At least 16 people have died after a cyclone struck Bangladesh’s southern coast on Tuesday, razing down properties, snapping communications and power links, and forcing the evacuation of about a million people, officials said.
Jebun Nahar, a government official, said 14 people died after being hit by falling trees, and two others died after a boat sank in squally weather in the Jamuna river in the north of the South Asian country.
"We still have not got all the reports of damages," Nahar was quoted as saying by AFP. She had earlier put the death toll at nine.
Around 10 million people are reported without power in 15 coastal districts, while schools have been shut across southern and southwestern regions.
The cyclone – the equivalent of hurricanes in the Atlantic or typhoons in the west Pacific – made landfall in southern Bangladesh late on Monday but authorities managed to get about a million people to safety before the monster weather system hit.
Heavy rains hit most of the country, flooding cities such as the capital, Dhaka, Khulna, and Barisal – which witnessed 324 millimeters (13 inches) of rainfall on Monday.
The cyclone moved in from the Bay of Bengal early on Monday with winds gusting up to 88 kilometers per hour (55mph) and a storm surge of about three meters (10ft) that inundated low-lying coastal areas.
People evacuated from low-lying regions such as remote islands and river banks and were moved to thousands of multi-story cyclone shelters, Bangladesh's disaster management ministry secretary Kamrul Ahsan said.
"They spent the night in cyclone shelters. And this morning many are heading back to their homes," he was quoted as saying by AFP.

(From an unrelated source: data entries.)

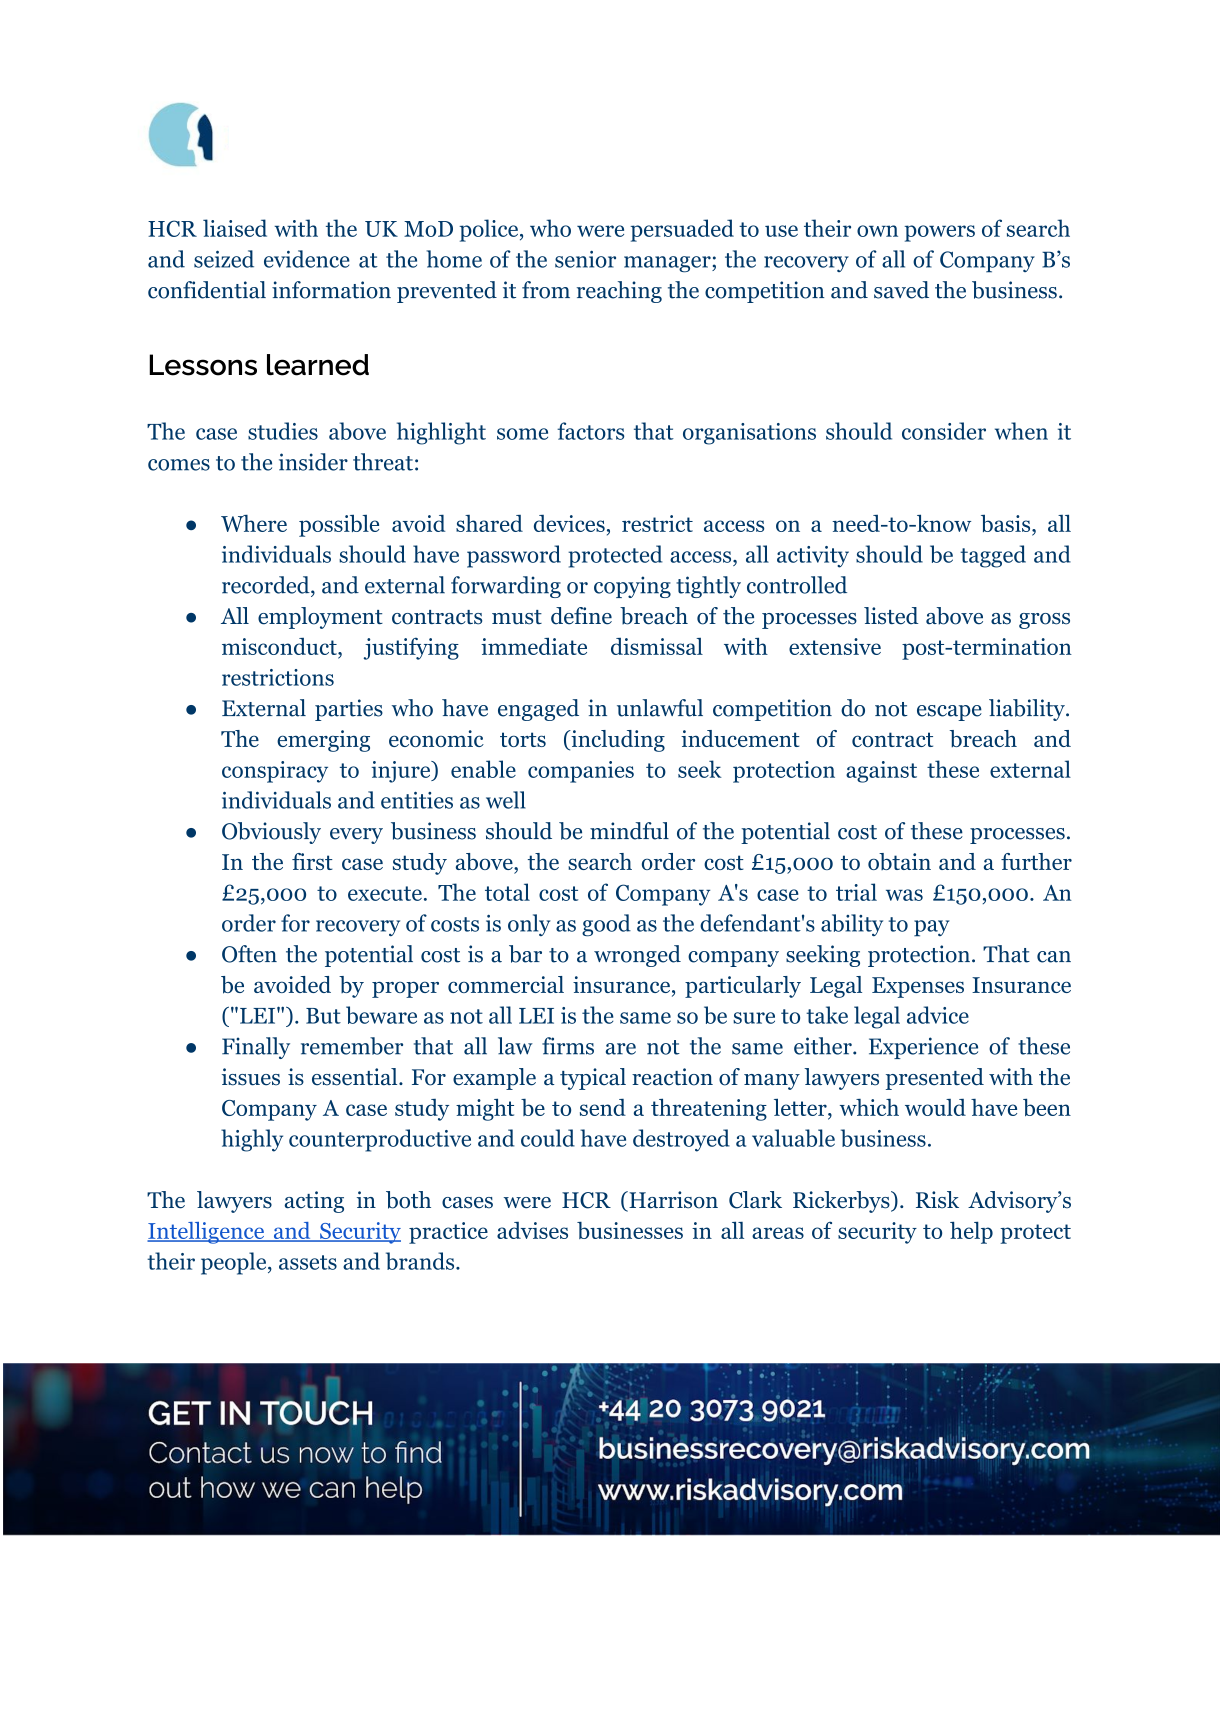 The height and width of the page is (1726, 1220). Describe the element at coordinates (949, 713) in the page. I see `escape` at that location.
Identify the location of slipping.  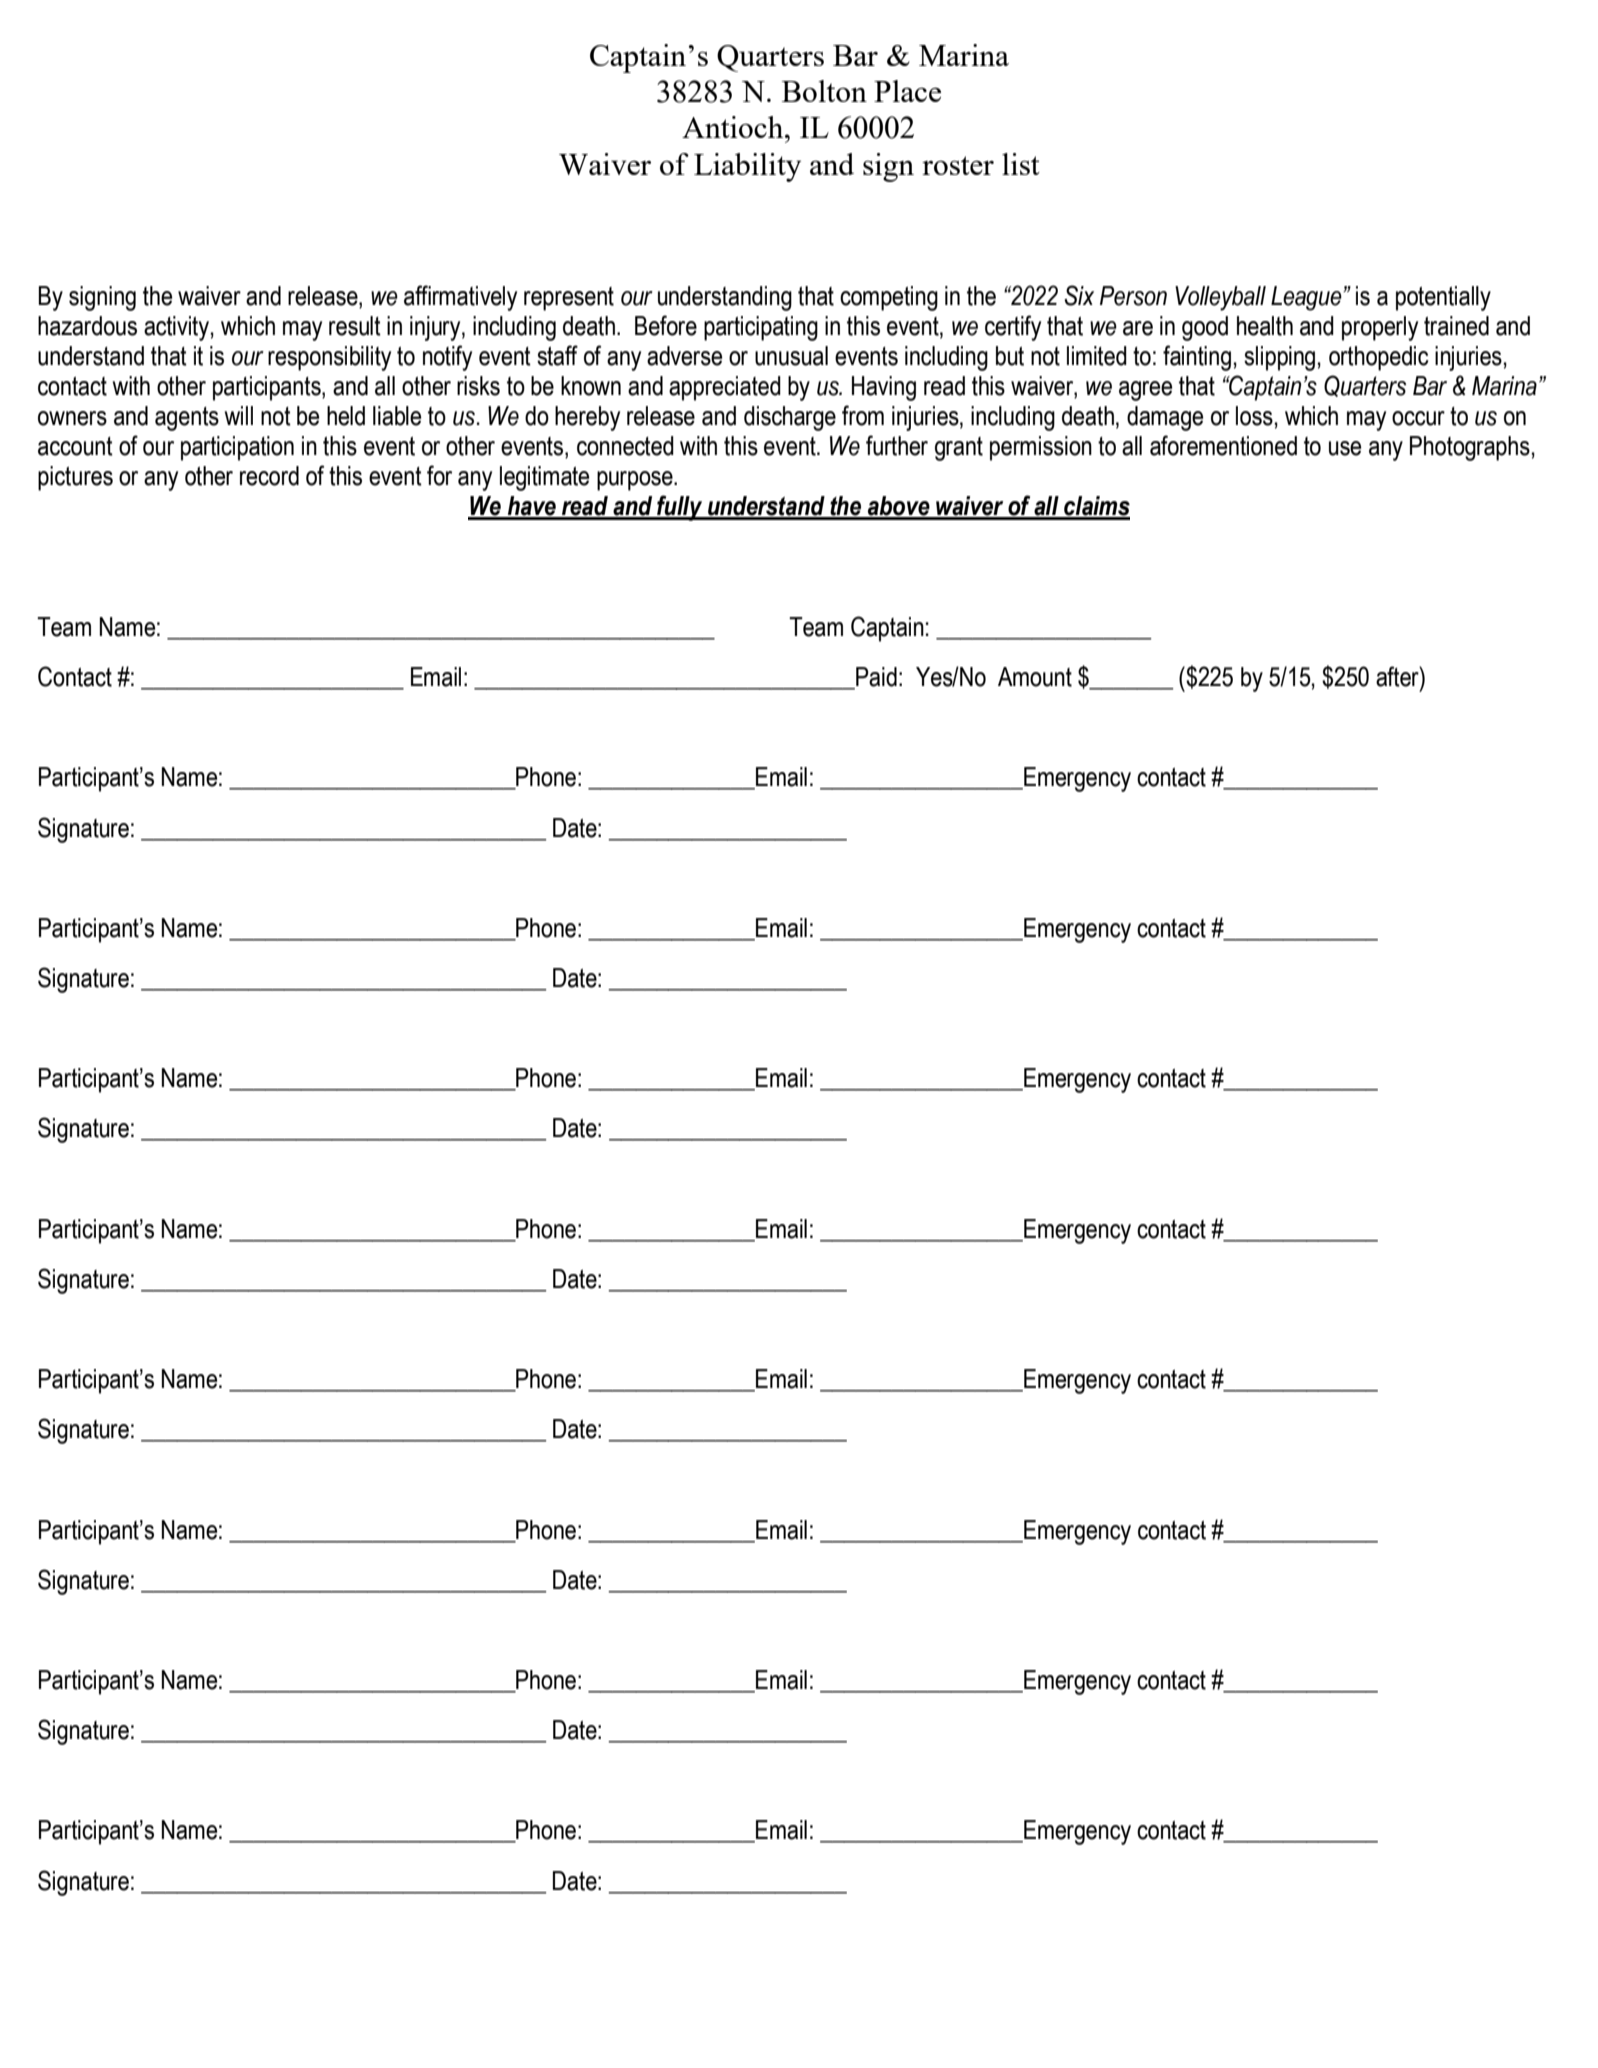
(1279, 358).
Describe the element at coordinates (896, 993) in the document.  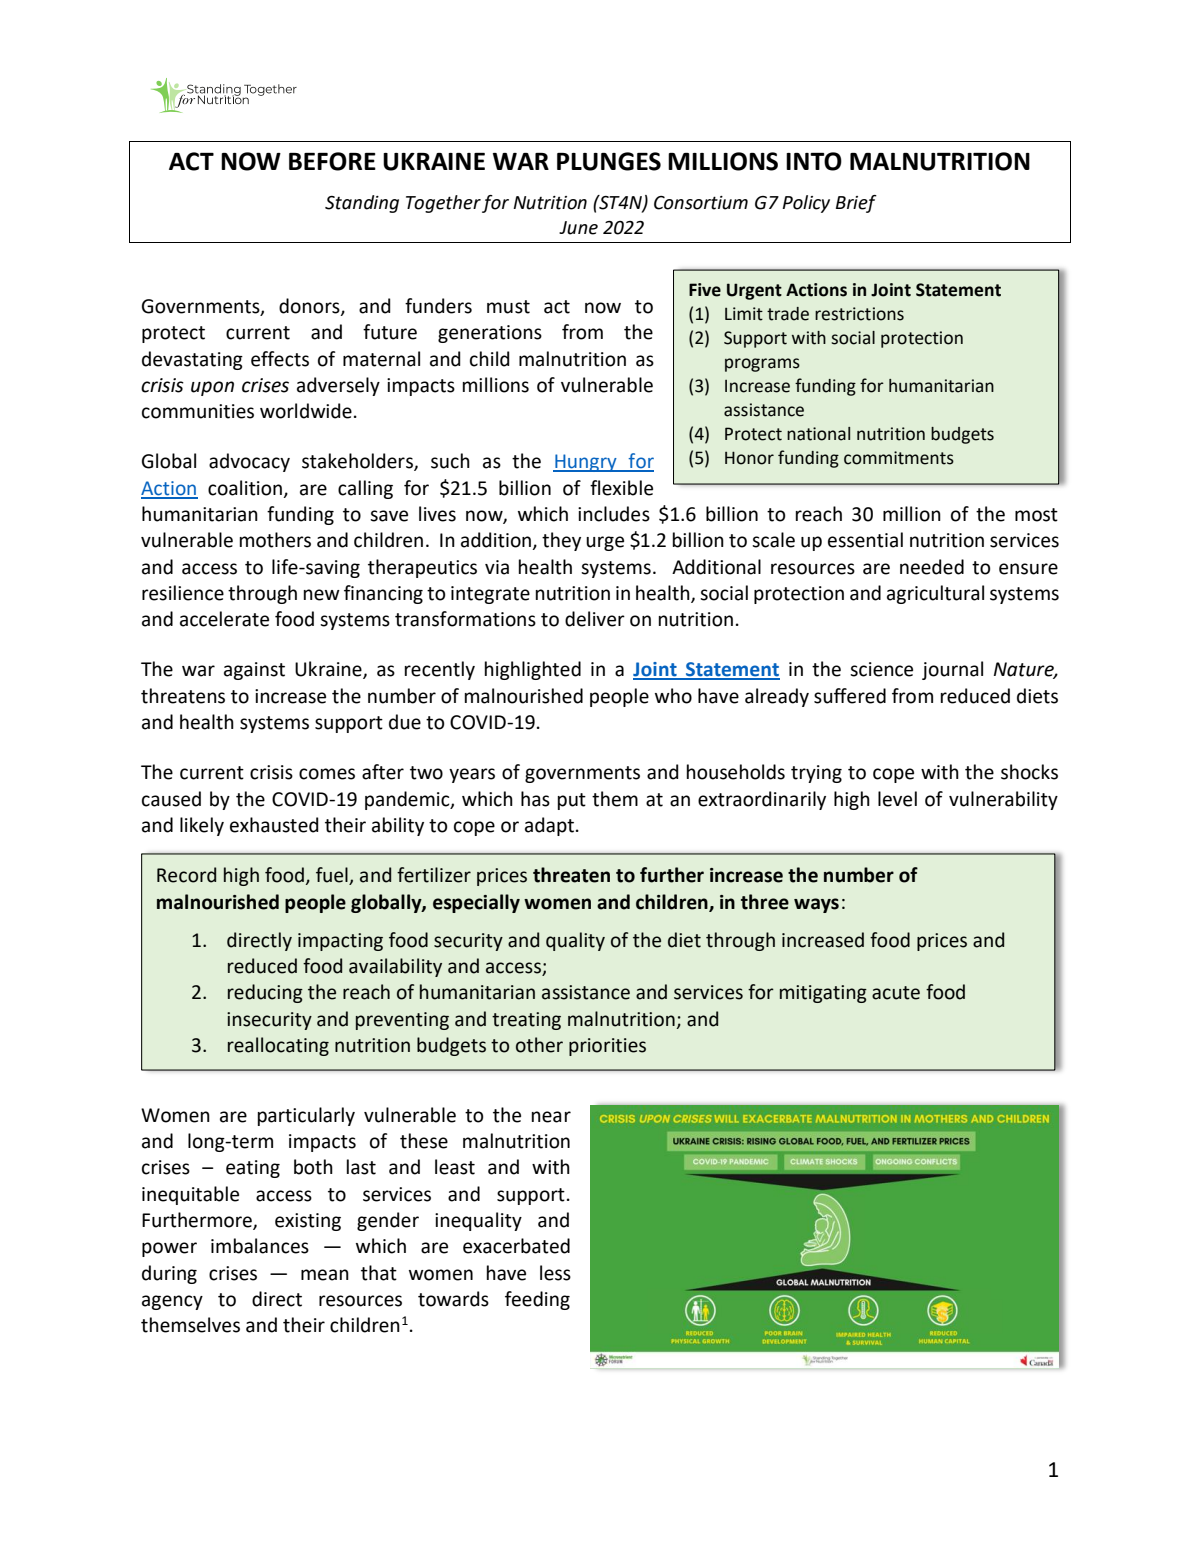
I see `acute` at that location.
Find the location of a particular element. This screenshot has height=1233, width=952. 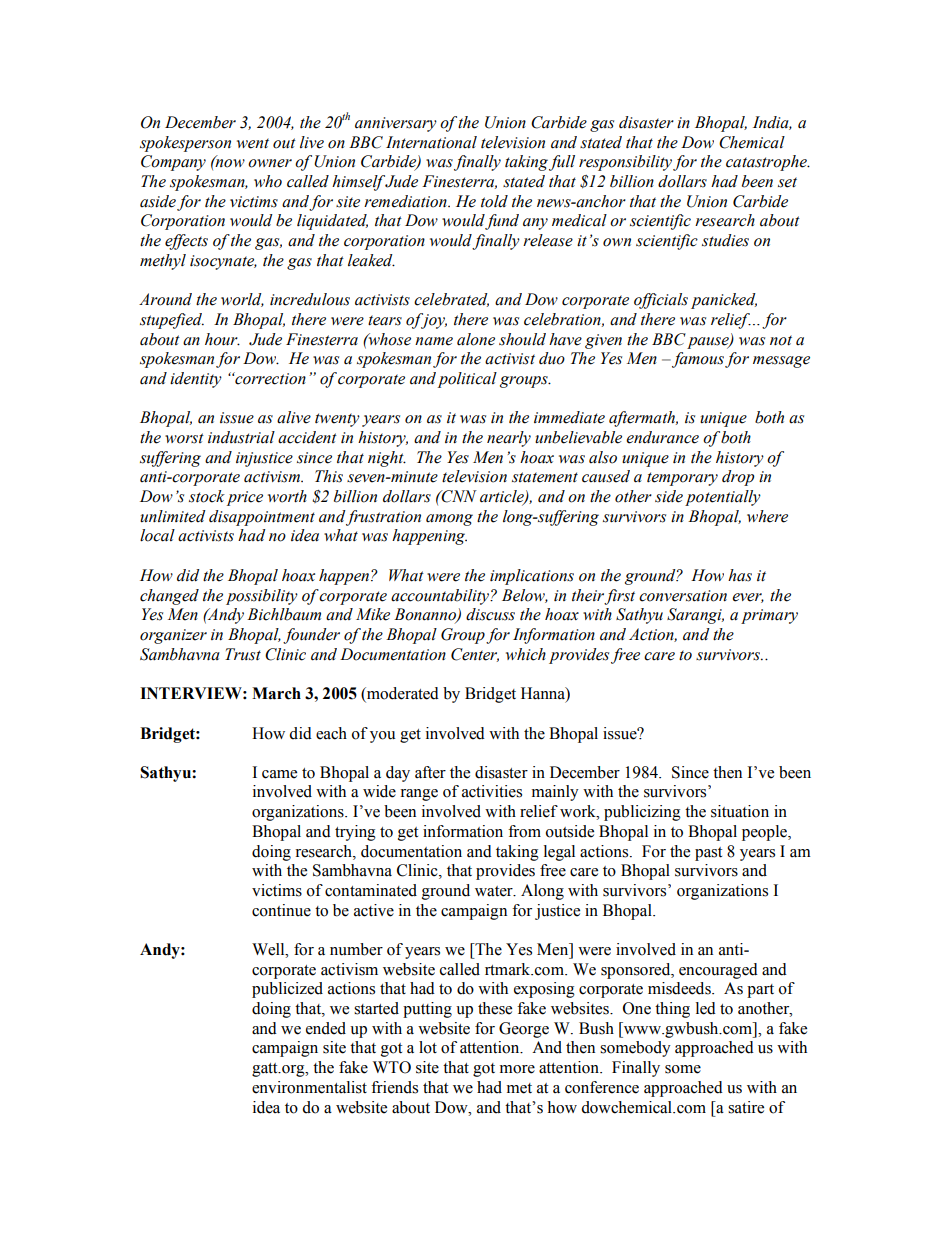

drop is located at coordinates (738, 478).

The authorities also announced that power and telephone links have been largely cut and coastal areas have plunged into darkness.
No major damage was, however, reported in refugee camps in southeast Bangladesh, where more than a million Rohingya Muslim refugees from neighboring Myanmar are living in crowded shelters.
About 33,000 Rohingya refugees from Myanmar, controversially relocated from the mainland to a storm-prone island in the Bay of Bengal, were ordered to stay indoors. Rights groups have urged Bangladesh to bring the refugees to the mainland, but authorities say the storm shelters are safe.
In the neighboring eastern Indian state of West Bengal, thousands of people were evacuated on Monday to more than 100 relief centers, officials said, but there were no reports of damage and people were returning home on Tuesday.
Cyclone Amphan, the second “super cyclone” ever recorded over the Bay of Bengal, which hit in 2020, killed more than 100 people in Bangladesh and India and affected millions.
Last year, more than a million people were evacuated along India's east coast before Cyclone Yaas battered the area with winds gusting up to 155 kilometers (96 miles) an hour -- equivalent to a Category 2 hurricane. The worst recorded, in 1970, killed hundreds of thousands of people.
In recent years, better forecasting and more effective evacuation planning have dramatically reduced the number of casualties from these storms.
A World Bank Institute study in 2015 estimated that some 3.5 million people in Bangladesh were at risk of river flooding every year.